INFOGOLFPLUS — Presiden Joko Widodo (Jokowi) mengunjungi pameran Asian Agriculture and Food Forum (ASAFF) 2018 di Jakarta Convention Center (JCC). Pameran ini merupakan bagian dari rangkaian ASAFF yang dihelat oleh Himpunan Kerukunan Tani Indonesia (HKTI) pada 28 Juni – 1 Juli 2018.

Kepala Negara tiba di JCC sekitar pukul 14.11 WIB, Sabtu (30/6/2018) kemarin. Presiden Jokowi yang mengenakan kemeja putih dan celana hitam disambut Menteri Pertanian Amran Sulaiman dan Kepala Staf Kepresidenan Moeldoko. Ketiganya kemudian masuk untuk meninjau pameran.

Pengunjung pameran tampak antusias untuk bersalaman dan berfoto bersama Presiden. Sambil menyapa dan bersalaman dengan pengunjung, Presiden Jokowi kemudian berkeliling meninjau stan produk-produk pertanian yang dipamerkan seperti bawang, cabai, paprika dan kentang.

Setelah itu, stan berikutnya yang dikunjungi Presiden Jokowi adalah stan tanaman hidroponik. Di beberapa stan, Presiden Jokowi juga sempat berbincang dengan pemilik produk.
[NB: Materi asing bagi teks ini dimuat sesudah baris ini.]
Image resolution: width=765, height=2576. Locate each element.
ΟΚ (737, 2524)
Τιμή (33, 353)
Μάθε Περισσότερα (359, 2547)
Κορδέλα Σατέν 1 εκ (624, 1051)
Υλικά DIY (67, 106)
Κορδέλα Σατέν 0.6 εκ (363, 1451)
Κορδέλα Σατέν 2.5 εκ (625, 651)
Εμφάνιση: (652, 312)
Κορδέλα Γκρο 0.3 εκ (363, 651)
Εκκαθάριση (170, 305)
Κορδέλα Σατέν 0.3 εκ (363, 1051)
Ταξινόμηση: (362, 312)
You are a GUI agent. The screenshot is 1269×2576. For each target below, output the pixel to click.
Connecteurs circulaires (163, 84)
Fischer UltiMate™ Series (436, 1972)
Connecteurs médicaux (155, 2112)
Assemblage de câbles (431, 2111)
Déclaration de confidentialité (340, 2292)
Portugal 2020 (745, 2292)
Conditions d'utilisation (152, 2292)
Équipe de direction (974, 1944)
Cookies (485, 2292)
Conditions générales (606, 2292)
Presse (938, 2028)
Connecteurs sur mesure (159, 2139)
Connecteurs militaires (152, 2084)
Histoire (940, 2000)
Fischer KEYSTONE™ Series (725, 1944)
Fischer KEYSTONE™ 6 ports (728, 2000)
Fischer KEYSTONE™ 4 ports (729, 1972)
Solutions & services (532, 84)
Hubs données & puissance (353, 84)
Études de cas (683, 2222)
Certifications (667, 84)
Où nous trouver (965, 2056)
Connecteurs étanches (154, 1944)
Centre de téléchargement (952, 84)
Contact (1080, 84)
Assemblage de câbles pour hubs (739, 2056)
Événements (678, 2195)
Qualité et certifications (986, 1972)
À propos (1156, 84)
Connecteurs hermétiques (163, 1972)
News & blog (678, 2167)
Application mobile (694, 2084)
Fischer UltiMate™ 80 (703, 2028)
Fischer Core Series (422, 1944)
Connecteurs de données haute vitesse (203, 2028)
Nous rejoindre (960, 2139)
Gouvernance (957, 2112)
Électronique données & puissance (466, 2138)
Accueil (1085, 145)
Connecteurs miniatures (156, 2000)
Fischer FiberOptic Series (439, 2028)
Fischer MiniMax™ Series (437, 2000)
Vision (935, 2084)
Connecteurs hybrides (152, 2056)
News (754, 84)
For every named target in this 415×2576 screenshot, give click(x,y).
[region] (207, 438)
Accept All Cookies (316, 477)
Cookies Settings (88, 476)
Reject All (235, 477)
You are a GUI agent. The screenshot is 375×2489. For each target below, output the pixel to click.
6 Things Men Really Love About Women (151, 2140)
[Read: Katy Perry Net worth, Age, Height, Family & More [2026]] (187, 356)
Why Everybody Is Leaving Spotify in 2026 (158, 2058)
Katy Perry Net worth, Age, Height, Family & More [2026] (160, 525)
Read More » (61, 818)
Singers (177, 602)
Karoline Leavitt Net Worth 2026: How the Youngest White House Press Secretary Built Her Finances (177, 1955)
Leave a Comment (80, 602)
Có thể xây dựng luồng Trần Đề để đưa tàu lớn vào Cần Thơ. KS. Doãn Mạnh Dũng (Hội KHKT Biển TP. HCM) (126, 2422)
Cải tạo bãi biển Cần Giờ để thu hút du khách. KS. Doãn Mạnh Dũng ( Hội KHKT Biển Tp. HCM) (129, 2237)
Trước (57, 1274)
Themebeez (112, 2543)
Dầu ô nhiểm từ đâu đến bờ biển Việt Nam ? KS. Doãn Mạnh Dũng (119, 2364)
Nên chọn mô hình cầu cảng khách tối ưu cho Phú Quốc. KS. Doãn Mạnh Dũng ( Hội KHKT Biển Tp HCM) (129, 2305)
Presiden Jokowi juga meninjau stan alat-alat pertanian modern mulai dari drone hingga Controlled Atmosphere Storage (CAS) atau mesin penyimpanan yang bisa menyimpan bahan pangan segar hingga enam bulan.

Terkait inovasi ini, Menteri Pertanian Amran Sulaiman menyebutkan bahwa inovasi bisa menjadi kunci sukses di bidang pertanian, misalnya tercapainya swasembada pangan. “Swasembada pangan bisa terjadi, bahkan kedaulatan pangan akan terjadi manakala inovasi kita dorong dan kita kembangkan. Kata kunci untuk suksesnya suatu pertanian harus mendorong inovasi mulai dari bibit hingga pengolahan pascapanen,” ujar Amran sebagaimana dikutip siaran pers resmi Istana.

Senada dengan Menteri Pertanian, Kepala Staf Kepresidenan yang juga Ketua Umum HKTI Moeldoko menyampaikan bahwa negara-negara yang memiliki tingkat kemajuan di bidang pertanian pasti memiliki inovasi yang sangat tinggi. Menurut dia, pertanian Indonesia bisa lebih berkembang dengan pendekatan teknologi yang dibudidayakan.

“Masyarakat kita hampir sebagian masih menggunakan pendekatan tradisional. Berbagai inovasi di sini kita ambil, kita komunikasikan dengan para pengusaha sehingga nanti semua pengembangan produk itu bisa dikembangkan dan digunakan oleh petani,” kata Moeldoko.